Previous reports that diabetogenic lymphocytes did not induce diabetes in nonobese diabetic (NOD)-lpr mice suggested the critical role of Fas-Fas ligand (FasL) interaction in pancreatic beta cell apoptosis. However, recent works demonstrated that FasL is not an effector molecule in islet beta cell death. We addressed why diabetes cannot be transferred to NOD-lpr mice despite the nonessential role of Fas in beta cell apoptosis. Lymphocytes from NOD-lpr mice were constitutively expressing FasL. A decrease in the number of FasL+ lymphocytes by neonatal thymectomy facilitated the development of insulitis. Cotransfer of FasL+ lymphocytes from NOD-lpr mice completely abrogated diabetes after adoptive transfer of lymphocytes from diabetic NOD mice. The inhibition of diabetes by cotransferred lymphocytes was reversed by anti-FasL Ab, indicating that FasL on abnormal lymphocytes from NOD-lpr mice was responsible for the inhibition of diabetes transfer. Pretreatment of lymphocytes with soluble FasL (sFasL) also inhibited diabetes transfer. sFasL treatment decreased the number of CD4+CD45RBlow cells and increased the number of propidium iodide-stained cells among CD4+CD45RBlow cells, suggesting that sFasL induces apoptosis on CD4+CD45RBlow "memory" cells.

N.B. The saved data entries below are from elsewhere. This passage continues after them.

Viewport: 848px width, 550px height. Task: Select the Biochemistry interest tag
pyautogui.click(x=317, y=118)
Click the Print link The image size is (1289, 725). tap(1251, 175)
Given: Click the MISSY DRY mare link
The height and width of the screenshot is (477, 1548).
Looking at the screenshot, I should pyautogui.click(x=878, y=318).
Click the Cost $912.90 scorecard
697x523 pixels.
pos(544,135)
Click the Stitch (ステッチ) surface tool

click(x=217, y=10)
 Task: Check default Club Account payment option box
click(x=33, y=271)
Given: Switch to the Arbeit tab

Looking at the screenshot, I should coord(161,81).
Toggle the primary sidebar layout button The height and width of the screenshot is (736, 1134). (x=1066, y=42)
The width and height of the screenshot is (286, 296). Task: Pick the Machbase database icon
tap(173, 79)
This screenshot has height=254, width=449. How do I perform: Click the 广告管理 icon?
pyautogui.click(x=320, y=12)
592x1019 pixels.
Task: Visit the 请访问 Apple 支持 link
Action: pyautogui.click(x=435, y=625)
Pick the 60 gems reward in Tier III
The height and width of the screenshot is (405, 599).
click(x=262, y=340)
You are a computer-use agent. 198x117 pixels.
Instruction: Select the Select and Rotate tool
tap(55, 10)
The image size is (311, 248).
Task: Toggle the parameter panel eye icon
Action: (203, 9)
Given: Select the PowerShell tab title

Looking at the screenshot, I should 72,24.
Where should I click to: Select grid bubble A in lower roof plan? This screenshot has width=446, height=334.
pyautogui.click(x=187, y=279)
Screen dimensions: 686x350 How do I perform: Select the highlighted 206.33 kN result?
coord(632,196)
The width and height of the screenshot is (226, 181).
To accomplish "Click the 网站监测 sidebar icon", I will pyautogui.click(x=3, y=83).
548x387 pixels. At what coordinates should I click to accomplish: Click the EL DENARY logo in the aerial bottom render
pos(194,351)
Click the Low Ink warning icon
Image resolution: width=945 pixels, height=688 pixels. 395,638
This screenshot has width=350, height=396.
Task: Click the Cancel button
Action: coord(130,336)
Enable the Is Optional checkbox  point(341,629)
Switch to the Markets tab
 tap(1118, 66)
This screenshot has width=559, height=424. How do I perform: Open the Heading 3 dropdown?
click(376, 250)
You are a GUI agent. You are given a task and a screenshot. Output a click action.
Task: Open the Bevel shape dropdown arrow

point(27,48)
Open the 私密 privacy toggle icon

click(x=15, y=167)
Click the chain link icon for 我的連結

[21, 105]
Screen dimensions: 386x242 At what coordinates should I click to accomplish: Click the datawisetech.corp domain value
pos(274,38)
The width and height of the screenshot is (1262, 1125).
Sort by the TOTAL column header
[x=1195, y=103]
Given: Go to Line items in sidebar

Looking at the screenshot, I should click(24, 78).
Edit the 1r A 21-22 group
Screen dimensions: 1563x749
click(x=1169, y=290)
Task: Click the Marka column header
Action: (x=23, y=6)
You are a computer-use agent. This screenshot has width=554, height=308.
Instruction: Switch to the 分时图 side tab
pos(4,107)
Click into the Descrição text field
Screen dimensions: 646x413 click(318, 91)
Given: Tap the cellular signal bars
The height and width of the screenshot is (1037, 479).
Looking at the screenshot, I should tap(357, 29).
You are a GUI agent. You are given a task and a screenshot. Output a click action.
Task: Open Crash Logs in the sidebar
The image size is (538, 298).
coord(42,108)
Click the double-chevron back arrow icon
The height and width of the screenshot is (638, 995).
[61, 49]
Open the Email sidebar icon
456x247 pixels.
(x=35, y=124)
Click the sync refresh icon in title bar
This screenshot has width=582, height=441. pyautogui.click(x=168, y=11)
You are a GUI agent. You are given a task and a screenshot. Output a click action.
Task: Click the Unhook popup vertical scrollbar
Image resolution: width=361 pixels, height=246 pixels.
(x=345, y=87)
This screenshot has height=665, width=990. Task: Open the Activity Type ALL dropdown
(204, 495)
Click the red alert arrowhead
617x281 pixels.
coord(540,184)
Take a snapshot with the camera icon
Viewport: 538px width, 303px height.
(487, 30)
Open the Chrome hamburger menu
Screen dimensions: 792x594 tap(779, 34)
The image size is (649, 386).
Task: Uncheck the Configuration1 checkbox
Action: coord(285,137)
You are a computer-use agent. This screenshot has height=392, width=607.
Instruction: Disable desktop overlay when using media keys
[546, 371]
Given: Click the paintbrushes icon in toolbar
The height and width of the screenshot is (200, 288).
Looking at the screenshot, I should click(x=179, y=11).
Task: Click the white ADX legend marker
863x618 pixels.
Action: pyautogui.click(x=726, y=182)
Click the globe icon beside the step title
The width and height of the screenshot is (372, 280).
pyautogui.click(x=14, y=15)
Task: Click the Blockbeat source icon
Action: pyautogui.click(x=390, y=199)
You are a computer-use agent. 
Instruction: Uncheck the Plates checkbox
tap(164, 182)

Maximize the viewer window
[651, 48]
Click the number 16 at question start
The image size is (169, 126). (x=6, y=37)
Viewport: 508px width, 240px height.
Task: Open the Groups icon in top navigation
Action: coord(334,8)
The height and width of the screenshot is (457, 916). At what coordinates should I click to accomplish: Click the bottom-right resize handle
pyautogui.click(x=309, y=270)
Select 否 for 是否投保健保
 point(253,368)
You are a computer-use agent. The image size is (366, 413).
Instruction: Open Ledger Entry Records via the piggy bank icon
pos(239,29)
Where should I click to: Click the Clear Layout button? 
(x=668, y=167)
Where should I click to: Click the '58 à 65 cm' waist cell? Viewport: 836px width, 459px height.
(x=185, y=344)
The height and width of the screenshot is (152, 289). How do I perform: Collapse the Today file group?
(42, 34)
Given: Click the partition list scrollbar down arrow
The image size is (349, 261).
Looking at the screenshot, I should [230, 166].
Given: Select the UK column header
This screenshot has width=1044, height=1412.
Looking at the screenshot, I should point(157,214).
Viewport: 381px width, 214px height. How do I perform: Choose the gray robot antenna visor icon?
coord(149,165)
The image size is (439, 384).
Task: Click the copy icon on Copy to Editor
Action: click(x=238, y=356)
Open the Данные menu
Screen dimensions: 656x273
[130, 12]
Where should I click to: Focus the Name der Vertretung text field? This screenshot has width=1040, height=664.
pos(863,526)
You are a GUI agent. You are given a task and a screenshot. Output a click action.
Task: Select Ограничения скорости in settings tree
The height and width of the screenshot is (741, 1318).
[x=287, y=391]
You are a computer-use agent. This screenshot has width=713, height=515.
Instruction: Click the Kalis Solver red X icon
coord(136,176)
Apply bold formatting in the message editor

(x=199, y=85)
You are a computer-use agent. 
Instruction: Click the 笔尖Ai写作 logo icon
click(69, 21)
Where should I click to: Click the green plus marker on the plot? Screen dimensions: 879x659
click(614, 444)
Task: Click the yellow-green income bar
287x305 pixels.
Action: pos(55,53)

These results resolve the paradox between previous findings and suggest a new role for FasL in the treatment of autoimmune disorders. Our data also suggest that sFasL is involved in the deletion of potentially hazardous peripheral "memory" cells, contrary to previous reports that Fas on unmanipulated peripheral lymphocytes is nonfunctional.